Teenie dealte mit Extasy
Einem jugendlichen Suchtgifthändler hat die niederösterreichische Polizei das Handwerk gelegt. Der 17-jährige Lehrling kaufte seit November 2005 über 3.000 Extasy-Tabletten und 30 Gramm Speed im Tanzpalast Baden, der Nachtschicht Donauplexx Wien sowie an verschiedenen Orten in Wien-Innere Stadt und Wien-Donaustadt, so die Niederösterreichische Sicherheitsdirektion. Diese habe er dann später teilweise an andere Händler weitergegeben.
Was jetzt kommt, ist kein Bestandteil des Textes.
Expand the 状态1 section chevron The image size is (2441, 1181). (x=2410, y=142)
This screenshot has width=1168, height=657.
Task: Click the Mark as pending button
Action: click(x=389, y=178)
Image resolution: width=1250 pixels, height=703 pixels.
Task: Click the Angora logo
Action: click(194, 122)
Der in Wien wohnhafte Bursche hat ein Geständnis abgelegt und wurde in eine Haftanstalt gebracht. Bis 26. November soll er etwa 3.640 Extasy-Tabletten um je zwei bis zehn Euro sowie rund 30 Gramm Speed um 15 bis 20 Euro pro Gramm von verschiedenen Suchtgifthändlern gekauft haben. Seit Februar dürfte der Lehrling die Drogen nicht mehr nur für den Eigenbedarf gekauft, sondern auch damit gehandelt haben. Die Geschäfte fanden dabei an den selben Orten statt, an denen der Bursche das Suchtgift zuvor eingekauft hatte.

Bis zu 3.520 Tabletten hat er laut Polizei Gewinn bringend um je sechs bis zehn Euro weiterverkauft. Auch 40 Speed-Briefchen mit je 0,8 Gramm soll er um 20 bis 25 Euro an andere Suchtgift-Händler abgegeben haben. Nach eigenen Angaben erzielte der 17-Jährige mit dem Handel einen Gewinn von etwa 17.700 Euro. Damit finanzierte er sich den Lebensunterhalt, Bekleidung und Lokalbesuche. Das übrig gebliebene Suchtgift - darunter über 100 Extasy-Tabletten - konsumierte er selbst.